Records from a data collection
○ ○ ○ ○

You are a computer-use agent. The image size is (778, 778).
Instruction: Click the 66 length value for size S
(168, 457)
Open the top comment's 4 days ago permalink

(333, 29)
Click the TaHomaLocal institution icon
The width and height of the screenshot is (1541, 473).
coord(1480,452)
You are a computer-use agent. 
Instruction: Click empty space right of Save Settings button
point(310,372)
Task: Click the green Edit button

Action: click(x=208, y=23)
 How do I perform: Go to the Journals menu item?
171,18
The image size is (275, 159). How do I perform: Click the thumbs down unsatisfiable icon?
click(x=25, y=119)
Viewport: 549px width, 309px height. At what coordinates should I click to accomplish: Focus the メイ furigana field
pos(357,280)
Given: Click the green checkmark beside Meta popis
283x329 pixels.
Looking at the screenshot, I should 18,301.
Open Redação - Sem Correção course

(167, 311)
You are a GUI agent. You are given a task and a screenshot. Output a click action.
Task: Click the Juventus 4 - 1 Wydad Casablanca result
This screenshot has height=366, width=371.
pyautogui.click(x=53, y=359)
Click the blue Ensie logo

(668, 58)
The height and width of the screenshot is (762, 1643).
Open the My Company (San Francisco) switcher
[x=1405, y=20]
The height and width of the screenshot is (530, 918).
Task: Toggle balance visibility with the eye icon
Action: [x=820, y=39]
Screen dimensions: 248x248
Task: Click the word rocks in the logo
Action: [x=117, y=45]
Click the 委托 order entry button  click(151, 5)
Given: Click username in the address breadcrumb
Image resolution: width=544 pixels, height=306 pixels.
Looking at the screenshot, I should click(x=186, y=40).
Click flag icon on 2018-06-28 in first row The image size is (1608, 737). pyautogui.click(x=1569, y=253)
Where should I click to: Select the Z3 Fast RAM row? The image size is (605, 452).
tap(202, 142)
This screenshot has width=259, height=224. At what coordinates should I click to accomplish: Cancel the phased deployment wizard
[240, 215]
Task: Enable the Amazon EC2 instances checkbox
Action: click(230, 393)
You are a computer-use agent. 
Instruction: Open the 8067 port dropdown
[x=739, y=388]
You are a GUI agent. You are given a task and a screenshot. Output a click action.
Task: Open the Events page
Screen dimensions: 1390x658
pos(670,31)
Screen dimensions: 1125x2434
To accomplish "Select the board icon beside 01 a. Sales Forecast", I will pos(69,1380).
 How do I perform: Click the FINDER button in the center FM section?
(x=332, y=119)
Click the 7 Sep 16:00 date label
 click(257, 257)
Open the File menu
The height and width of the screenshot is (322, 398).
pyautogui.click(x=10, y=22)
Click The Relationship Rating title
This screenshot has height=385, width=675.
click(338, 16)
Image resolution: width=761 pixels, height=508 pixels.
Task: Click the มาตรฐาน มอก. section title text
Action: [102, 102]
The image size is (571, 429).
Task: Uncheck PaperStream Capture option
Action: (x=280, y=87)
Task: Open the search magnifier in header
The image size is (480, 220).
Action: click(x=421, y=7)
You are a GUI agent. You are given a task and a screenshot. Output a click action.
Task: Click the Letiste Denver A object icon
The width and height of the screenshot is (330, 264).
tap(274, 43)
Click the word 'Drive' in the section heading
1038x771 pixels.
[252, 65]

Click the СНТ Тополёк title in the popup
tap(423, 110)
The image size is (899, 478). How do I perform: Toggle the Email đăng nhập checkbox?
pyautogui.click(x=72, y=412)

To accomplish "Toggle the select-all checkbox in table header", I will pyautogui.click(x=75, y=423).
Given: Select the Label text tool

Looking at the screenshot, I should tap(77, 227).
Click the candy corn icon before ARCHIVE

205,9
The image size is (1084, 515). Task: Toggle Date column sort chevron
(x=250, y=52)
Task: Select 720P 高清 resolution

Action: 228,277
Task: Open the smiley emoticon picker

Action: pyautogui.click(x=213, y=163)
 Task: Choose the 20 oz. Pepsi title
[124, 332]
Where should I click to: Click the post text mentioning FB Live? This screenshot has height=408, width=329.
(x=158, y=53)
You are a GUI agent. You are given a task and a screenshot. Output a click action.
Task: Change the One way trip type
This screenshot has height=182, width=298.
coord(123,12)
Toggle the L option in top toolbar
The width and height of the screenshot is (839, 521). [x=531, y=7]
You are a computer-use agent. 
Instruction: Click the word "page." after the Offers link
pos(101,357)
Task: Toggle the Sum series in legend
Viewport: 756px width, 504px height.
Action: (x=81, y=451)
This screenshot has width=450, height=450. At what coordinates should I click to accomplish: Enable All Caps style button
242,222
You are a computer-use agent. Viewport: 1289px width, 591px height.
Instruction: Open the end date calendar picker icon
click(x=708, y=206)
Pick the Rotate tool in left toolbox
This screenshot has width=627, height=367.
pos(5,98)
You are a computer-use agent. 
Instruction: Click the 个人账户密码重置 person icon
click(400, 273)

○ ○ ○ ○

Retype, exactly as written, each line from the one that has "Toggle the L option in top toolbar" to the bottom of the entries above, and include both of those lines.

Toggle the L option in top toolbar
The width and height of the screenshot is (839, 521). [x=531, y=7]
You are a computer-use agent. 
Instruction: Click the word "page." after the Offers link
pos(101,357)
Task: Toggle the Sum series in legend
Viewport: 756px width, 504px height.
Action: (x=81, y=451)
This screenshot has width=450, height=450. At what coordinates should I click to accomplish: Enable All Caps style button
242,222
You are a computer-use agent. Viewport: 1289px width, 591px height.
Instruction: Open the end date calendar picker icon
click(x=708, y=206)
Pick the Rotate tool in left toolbox
This screenshot has width=627, height=367.
pos(5,98)
You are a computer-use agent. 
Instruction: Click the 个人账户密码重置 person icon
click(400, 273)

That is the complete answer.